I don’t know either of these people, but I am certain the choice to leave the relationship was not literally only about the incident described.
All we have to go on are a few words from someone not even in the relationship, so all we can do is project our own ideas and feelings from our own experiences and imaginations into the situation.
If that’s what you’re asking about, then in my case, apart from mainly being massively certain that the situation is at least 10,000 times more complicated and not really about this incident, I would tend to project and imagine that:
* She may not have liked “LUV” as a form of “love”.
* She may also have felt that if someone loves someone clearly, they might tend to want to use the clearest form to express it rather than a bent version.
* She may have felt the correction was a playful, loving, and/or fun tease.

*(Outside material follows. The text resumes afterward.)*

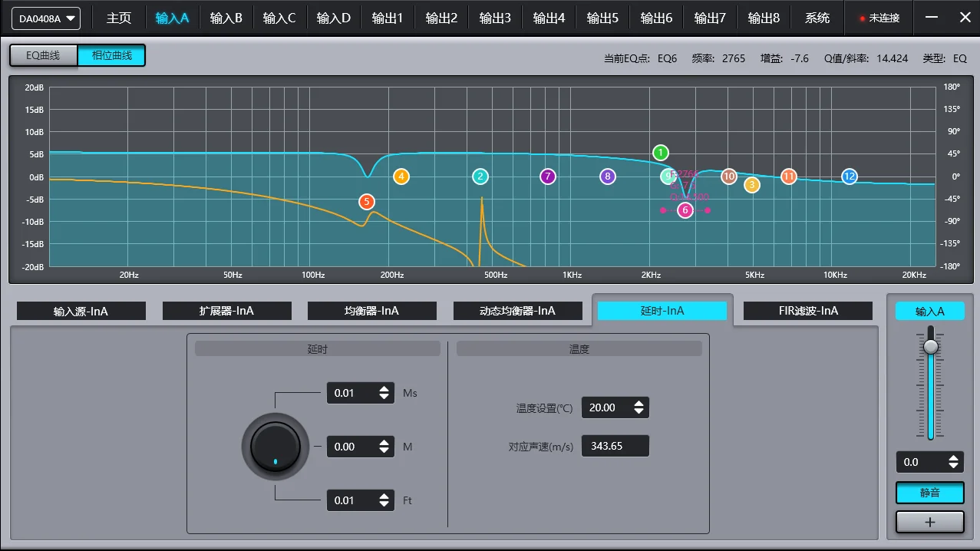Select the blue EQ point 12
980x551 pixels.
849,177
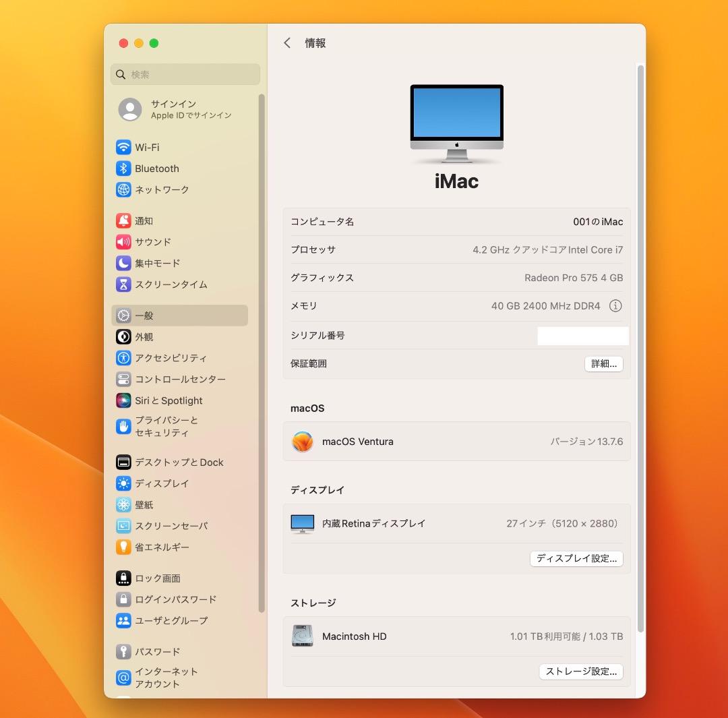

* Or who knows what she was thinking/intending – certainly not me, and probably not him.
* He probably wasn’t actually clear about his feelings about her and the relationship, as hinted both by his perhaps-subconscious use of the corrupted spelling “LUV”, and certainly by his change of commitment to the proposal reportedly merely due to this minor occasion.
* He may have had other indications that there were characteristics of the relationship and/or her behavior that would not work out for him and/or the relationship, and this just act just resonated in his feelings (which are no doubt rooted in his own psychological material), and so he became suddenly aware of that, and so his perspective shifted.
* In any case, if this event results in a change in his thinking about wanting to propose marriage, then he was ultimately correct to at least not want to get married. (Whether or not it also warranted leaving the relationship, again, I have no information with which to even speculate.)